» Task goal:
Could you retype every record below exactly as it appears?

[Stored data entries]
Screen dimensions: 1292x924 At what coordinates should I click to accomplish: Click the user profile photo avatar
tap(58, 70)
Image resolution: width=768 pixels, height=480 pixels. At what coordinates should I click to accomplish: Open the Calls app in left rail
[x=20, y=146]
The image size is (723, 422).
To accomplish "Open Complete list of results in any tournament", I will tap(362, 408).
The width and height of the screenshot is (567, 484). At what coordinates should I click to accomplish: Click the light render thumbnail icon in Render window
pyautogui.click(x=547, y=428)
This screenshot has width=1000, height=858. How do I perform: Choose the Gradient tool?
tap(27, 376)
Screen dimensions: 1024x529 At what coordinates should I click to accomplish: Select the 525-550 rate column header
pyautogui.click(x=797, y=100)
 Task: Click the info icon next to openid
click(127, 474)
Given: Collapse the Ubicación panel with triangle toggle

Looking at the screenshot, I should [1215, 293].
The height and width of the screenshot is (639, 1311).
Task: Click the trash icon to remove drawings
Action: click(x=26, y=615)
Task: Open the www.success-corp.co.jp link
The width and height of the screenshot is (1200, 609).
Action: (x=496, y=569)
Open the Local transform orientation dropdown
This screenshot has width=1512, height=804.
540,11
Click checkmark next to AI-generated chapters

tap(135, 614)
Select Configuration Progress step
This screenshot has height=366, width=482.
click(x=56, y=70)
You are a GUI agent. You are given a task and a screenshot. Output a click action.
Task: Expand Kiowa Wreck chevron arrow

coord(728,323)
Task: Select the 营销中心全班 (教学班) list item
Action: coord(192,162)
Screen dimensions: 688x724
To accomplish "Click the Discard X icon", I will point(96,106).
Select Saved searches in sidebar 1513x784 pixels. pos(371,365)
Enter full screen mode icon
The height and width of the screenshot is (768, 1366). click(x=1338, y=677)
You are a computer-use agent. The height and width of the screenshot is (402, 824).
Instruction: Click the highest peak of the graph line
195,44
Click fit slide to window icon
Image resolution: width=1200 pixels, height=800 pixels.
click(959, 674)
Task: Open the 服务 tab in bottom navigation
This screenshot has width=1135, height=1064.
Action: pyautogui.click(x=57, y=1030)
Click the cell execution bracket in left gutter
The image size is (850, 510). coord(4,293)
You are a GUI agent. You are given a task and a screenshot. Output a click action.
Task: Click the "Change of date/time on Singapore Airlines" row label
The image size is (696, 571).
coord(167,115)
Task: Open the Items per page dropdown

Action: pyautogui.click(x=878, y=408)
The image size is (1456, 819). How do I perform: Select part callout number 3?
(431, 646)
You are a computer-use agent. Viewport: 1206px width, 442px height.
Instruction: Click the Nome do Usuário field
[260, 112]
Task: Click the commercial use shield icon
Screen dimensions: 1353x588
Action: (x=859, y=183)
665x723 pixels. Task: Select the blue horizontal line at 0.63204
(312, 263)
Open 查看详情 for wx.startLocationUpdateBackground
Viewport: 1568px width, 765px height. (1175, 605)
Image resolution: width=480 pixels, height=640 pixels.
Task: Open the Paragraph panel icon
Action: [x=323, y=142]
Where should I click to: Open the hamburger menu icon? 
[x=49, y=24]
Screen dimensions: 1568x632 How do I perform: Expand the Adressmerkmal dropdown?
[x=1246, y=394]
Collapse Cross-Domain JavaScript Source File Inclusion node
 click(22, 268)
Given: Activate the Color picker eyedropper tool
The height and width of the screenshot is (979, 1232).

» Written response:
Screen dimensions: 1292x924 At what coordinates should I click to accomplish: Click the user profile photo avatar
tap(58, 70)
Image resolution: width=768 pixels, height=480 pixels. At what coordinates should I click to accomplish: Open the Calls app in left rail
[x=20, y=146]
The image size is (723, 422).
To accomplish "Open Complete list of results in any tournament", I will tap(362, 408).
The width and height of the screenshot is (567, 484). At what coordinates should I click to accomplish: Click the light render thumbnail icon in Render window
pyautogui.click(x=547, y=428)
This screenshot has width=1000, height=858. How do I perform: Choose the Gradient tool?
tap(27, 376)
Screen dimensions: 1024x529 At what coordinates should I click to accomplish: Select the 525-550 rate column header
pyautogui.click(x=797, y=100)
 Task: Click the info icon next to openid
click(127, 474)
Given: Collapse the Ubicación panel with triangle toggle

Looking at the screenshot, I should [1215, 293].
The height and width of the screenshot is (639, 1311).
Task: Click the trash icon to remove drawings
Action: click(x=26, y=615)
Task: Open the www.success-corp.co.jp link
The width and height of the screenshot is (1200, 609).
Action: (x=496, y=569)
Open the Local transform orientation dropdown
This screenshot has width=1512, height=804.
540,11
Click checkmark next to AI-generated chapters

tap(135, 614)
Select Configuration Progress step
This screenshot has height=366, width=482.
click(x=56, y=70)
You are a GUI agent. You are given a task and a screenshot. Output a click action.
Task: Expand Kiowa Wreck chevron arrow

coord(728,323)
Task: Select the 营销中心全班 (教学班) list item
Action: coord(192,162)
Screen dimensions: 688x724
To accomplish "Click the Discard X icon", I will point(96,106).
Select Saved searches in sidebar 1513x784 pixels. pos(371,365)
Enter full screen mode icon
The height and width of the screenshot is (768, 1366). click(x=1338, y=677)
You are a computer-use agent. The height and width of the screenshot is (402, 824).
Instruction: Click the highest peak of the graph line
195,44
Click fit slide to window icon
Image resolution: width=1200 pixels, height=800 pixels.
click(959, 674)
Task: Open the 服务 tab in bottom navigation
This screenshot has width=1135, height=1064.
Action: pyautogui.click(x=57, y=1030)
Click the cell execution bracket in left gutter
The image size is (850, 510). coord(4,293)
You are a GUI agent. You are given a task and a screenshot. Output a click action.
Task: Click the "Change of date/time on Singapore Airlines" row label
The image size is (696, 571).
coord(167,115)
Task: Open the Items per page dropdown

Action: pyautogui.click(x=878, y=408)
The image size is (1456, 819). How do I perform: Select part callout number 3?
(431, 646)
You are a computer-use agent. Viewport: 1206px width, 442px height.
Instruction: Click the Nome do Usuário field
[260, 112]
Task: Click the commercial use shield icon
Screen dimensions: 1353x588
Action: (x=859, y=183)
665x723 pixels. Task: Select the blue horizontal line at 0.63204
(312, 263)
Open 查看详情 for wx.startLocationUpdateBackground
Viewport: 1568px width, 765px height. (1175, 605)
Image resolution: width=480 pixels, height=640 pixels.
Task: Open the Paragraph panel icon
Action: [x=323, y=142]
Where should I click to: Open the hamburger menu icon? 
[x=49, y=24]
Screen dimensions: 1568x632 How do I perform: Expand the Adressmerkmal dropdown?
[x=1246, y=394]
Collapse Cross-Domain JavaScript Source File Inclusion node
 click(22, 268)
Given: Activate the Color picker eyedropper tool
The height and width of the screenshot is (979, 1232).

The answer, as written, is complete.